▶ _Source records_:
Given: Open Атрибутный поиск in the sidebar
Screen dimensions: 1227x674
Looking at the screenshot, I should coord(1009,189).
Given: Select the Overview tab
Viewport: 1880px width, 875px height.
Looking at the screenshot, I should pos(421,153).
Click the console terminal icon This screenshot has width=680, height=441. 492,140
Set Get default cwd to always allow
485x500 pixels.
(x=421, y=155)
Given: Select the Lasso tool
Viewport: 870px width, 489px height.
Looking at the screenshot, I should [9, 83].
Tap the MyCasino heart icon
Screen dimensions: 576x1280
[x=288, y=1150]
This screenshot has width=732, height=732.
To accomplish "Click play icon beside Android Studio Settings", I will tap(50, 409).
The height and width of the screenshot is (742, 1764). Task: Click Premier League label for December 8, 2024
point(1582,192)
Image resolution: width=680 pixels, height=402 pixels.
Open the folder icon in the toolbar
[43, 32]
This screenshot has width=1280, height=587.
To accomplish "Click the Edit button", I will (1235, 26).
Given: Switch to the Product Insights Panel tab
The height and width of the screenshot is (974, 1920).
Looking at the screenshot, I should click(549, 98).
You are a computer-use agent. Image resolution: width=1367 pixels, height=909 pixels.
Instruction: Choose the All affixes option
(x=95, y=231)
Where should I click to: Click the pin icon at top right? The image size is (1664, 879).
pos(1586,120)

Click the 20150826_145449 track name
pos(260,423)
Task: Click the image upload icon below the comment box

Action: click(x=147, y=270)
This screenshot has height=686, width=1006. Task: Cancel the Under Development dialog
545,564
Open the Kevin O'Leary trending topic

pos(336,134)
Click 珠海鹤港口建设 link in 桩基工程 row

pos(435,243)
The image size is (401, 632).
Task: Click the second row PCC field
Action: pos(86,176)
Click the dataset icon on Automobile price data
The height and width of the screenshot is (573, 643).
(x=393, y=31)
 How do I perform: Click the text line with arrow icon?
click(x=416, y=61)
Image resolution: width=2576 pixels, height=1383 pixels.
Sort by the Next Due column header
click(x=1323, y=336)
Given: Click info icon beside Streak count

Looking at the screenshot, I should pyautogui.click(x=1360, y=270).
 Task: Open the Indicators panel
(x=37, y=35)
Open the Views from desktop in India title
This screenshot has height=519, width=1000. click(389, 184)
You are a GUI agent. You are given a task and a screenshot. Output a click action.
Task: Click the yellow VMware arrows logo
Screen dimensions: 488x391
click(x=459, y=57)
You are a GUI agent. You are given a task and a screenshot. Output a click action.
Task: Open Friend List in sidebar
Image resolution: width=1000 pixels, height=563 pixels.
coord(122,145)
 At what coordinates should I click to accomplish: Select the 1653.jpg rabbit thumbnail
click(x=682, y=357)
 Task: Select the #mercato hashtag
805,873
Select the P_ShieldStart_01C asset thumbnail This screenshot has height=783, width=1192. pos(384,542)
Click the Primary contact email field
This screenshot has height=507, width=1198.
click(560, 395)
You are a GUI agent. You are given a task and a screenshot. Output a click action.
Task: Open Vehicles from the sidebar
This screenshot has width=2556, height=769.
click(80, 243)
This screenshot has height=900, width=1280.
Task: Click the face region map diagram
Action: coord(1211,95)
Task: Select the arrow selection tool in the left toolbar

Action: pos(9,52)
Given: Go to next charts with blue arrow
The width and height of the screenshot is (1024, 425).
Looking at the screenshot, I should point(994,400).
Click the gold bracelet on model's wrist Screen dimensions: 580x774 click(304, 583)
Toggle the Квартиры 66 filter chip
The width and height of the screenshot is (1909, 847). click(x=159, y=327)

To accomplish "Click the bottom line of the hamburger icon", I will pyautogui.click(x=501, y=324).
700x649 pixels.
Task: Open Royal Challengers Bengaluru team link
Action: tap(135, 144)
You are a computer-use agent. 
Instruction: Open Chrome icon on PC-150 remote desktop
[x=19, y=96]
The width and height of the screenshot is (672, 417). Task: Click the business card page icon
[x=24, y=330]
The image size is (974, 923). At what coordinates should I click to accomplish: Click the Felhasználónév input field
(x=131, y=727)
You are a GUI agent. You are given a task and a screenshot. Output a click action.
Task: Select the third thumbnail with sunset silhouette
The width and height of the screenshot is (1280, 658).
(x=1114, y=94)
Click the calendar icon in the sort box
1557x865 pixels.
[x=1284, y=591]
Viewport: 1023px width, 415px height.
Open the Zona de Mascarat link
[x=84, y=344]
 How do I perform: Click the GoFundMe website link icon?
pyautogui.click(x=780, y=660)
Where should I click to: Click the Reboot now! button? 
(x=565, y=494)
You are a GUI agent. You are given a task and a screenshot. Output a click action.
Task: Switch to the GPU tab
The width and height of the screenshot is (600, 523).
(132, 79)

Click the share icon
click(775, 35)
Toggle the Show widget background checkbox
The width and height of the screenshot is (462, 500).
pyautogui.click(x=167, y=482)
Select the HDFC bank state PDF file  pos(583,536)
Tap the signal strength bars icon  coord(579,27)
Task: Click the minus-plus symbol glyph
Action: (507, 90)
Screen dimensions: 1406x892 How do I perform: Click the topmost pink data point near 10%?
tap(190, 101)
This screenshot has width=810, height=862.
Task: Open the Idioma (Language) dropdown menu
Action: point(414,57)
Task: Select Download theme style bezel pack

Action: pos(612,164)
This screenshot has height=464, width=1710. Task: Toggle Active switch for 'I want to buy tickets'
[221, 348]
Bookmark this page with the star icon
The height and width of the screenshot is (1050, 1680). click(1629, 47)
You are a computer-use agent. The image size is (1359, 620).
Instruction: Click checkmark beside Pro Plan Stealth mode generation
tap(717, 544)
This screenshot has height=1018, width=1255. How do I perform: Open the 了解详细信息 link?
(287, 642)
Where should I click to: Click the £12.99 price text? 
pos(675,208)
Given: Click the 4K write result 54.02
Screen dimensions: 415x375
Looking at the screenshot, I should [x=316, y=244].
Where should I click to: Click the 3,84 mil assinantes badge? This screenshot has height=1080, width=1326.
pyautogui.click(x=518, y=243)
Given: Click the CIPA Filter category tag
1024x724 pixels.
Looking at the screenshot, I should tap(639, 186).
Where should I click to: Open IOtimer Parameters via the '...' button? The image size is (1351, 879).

▶ _Problem requirements_: In full and without error, give the listing again.

▶ _Reply_:
Given: Open Атрибутный поиск in the sidebar
Screen dimensions: 1227x674
Looking at the screenshot, I should coord(1009,189).
Given: Select the Overview tab
Viewport: 1880px width, 875px height.
Looking at the screenshot, I should pos(421,153).
Click the console terminal icon This screenshot has width=680, height=441. 492,140
Set Get default cwd to always allow
485x500 pixels.
(x=421, y=155)
Given: Select the Lasso tool
Viewport: 870px width, 489px height.
Looking at the screenshot, I should [9, 83].
Tap the MyCasino heart icon
Screen dimensions: 576x1280
[x=288, y=1150]
This screenshot has width=732, height=732.
To accomplish "Click play icon beside Android Studio Settings", I will tap(50, 409).
The height and width of the screenshot is (742, 1764). Task: Click Premier League label for December 8, 2024
point(1582,192)
Image resolution: width=680 pixels, height=402 pixels.
Open the folder icon in the toolbar
[43, 32]
This screenshot has width=1280, height=587.
To accomplish "Click the Edit button", I will (1235, 26).
Given: Switch to the Product Insights Panel tab
The height and width of the screenshot is (974, 1920).
Looking at the screenshot, I should click(549, 98).
You are a computer-use agent. Image resolution: width=1367 pixels, height=909 pixels.
Instruction: Choose the All affixes option
(x=95, y=231)
Where should I click to: Click the pin icon at top right? The image size is (1664, 879).
pos(1586,120)

Click the 20150826_145449 track name
pos(260,423)
Task: Click the image upload icon below the comment box

Action: click(x=147, y=270)
This screenshot has height=686, width=1006. Task: Cancel the Under Development dialog
545,564
Open the Kevin O'Leary trending topic

pos(336,134)
Click 珠海鹤港口建设 link in 桩基工程 row

pos(435,243)
The image size is (401, 632).
Task: Click the second row PCC field
Action: pos(86,176)
Click the dataset icon on Automobile price data
The height and width of the screenshot is (573, 643).
(x=393, y=31)
 How do I perform: Click the text line with arrow icon?
click(x=416, y=61)
Image resolution: width=2576 pixels, height=1383 pixels.
Sort by the Next Due column header
click(x=1323, y=336)
Given: Click info icon beside Streak count

Looking at the screenshot, I should pyautogui.click(x=1360, y=270).
 Task: Open the Indicators panel
(x=37, y=35)
Open the Views from desktop in India title
This screenshot has height=519, width=1000. click(389, 184)
You are a GUI agent. You are given a task and a screenshot. Output a click action.
Task: Click the yellow VMware arrows logo
Screen dimensions: 488x391
click(x=459, y=57)
You are a GUI agent. You are given a task and a screenshot. Output a click action.
Task: Open Friend List in sidebar
Image resolution: width=1000 pixels, height=563 pixels.
coord(122,145)
 At what coordinates should I click to accomplish: Select the 1653.jpg rabbit thumbnail
click(x=682, y=357)
 Task: Select the #mercato hashtag
805,873
Select the P_ShieldStart_01C asset thumbnail This screenshot has height=783, width=1192. pos(384,542)
Click the Primary contact email field
This screenshot has height=507, width=1198.
click(560, 395)
You are a GUI agent. You are given a task and a screenshot. Output a click action.
Task: Open Vehicles from the sidebar
This screenshot has width=2556, height=769.
click(80, 243)
This screenshot has height=900, width=1280.
Task: Click the face region map diagram
Action: coord(1211,95)
Task: Select the arrow selection tool in the left toolbar

Action: pos(9,52)
Given: Go to next charts with blue arrow
The width and height of the screenshot is (1024, 425).
Looking at the screenshot, I should point(994,400).
Click the gold bracelet on model's wrist Screen dimensions: 580x774 click(304, 583)
Toggle the Квартиры 66 filter chip
The width and height of the screenshot is (1909, 847). click(x=159, y=327)

To accomplish "Click the bottom line of the hamburger icon", I will pyautogui.click(x=501, y=324).
700x649 pixels.
Task: Open Royal Challengers Bengaluru team link
Action: tap(135, 144)
You are a computer-use agent. 
Instruction: Open Chrome icon on PC-150 remote desktop
[x=19, y=96]
The width and height of the screenshot is (672, 417). Task: Click the business card page icon
[x=24, y=330]
The image size is (974, 923). At what coordinates should I click to accomplish: Click the Felhasználónév input field
(x=131, y=727)
You are a GUI agent. You are given a task and a screenshot. Output a click action.
Task: Select the third thumbnail with sunset silhouette
The width and height of the screenshot is (1280, 658).
(x=1114, y=94)
Click the calendar icon in the sort box
1557x865 pixels.
[x=1284, y=591]
Viewport: 1023px width, 415px height.
Open the Zona de Mascarat link
[x=84, y=344]
 How do I perform: Click the GoFundMe website link icon?
pyautogui.click(x=780, y=660)
Where should I click to: Click the Reboot now! button? 
(x=565, y=494)
You are a GUI agent. You are given a task and a screenshot. Output a click action.
Task: Switch to the GPU tab
The width and height of the screenshot is (600, 523).
(132, 79)

Click the share icon
click(775, 35)
Toggle the Show widget background checkbox
The width and height of the screenshot is (462, 500).
pyautogui.click(x=167, y=482)
Select the HDFC bank state PDF file  pos(583,536)
Tap the signal strength bars icon  coord(579,27)
Task: Click the minus-plus symbol glyph
Action: (507, 90)
Screen dimensions: 1406x892 How do I perform: Click the topmost pink data point near 10%?
tap(190, 101)
This screenshot has width=810, height=862.
Task: Open the Idioma (Language) dropdown menu
Action: point(414,57)
Task: Select Download theme style bezel pack

Action: pos(612,164)
This screenshot has height=464, width=1710. Task: Toggle Active switch for 'I want to buy tickets'
[221, 348]
Bookmark this page with the star icon
The height and width of the screenshot is (1050, 1680). click(1629, 47)
You are a computer-use agent. The image size is (1359, 620).
Instruction: Click checkmark beside Pro Plan Stealth mode generation
tap(717, 544)
This screenshot has height=1018, width=1255. How do I perform: Open the 了解详细信息 link?
(287, 642)
Where should I click to: Click the £12.99 price text? 
pos(675,208)
Given: Click the 4K write result 54.02
Screen dimensions: 415x375
Looking at the screenshot, I should [x=316, y=244].
Where should I click to: Click the 3,84 mil assinantes badge? This screenshot has height=1080, width=1326.
pyautogui.click(x=518, y=243)
Given: Click the CIPA Filter category tag
1024x724 pixels.
Looking at the screenshot, I should tap(639, 186).
Where should I click to: Open IOtimer Parameters via the '...' button? The image size is (1351, 879).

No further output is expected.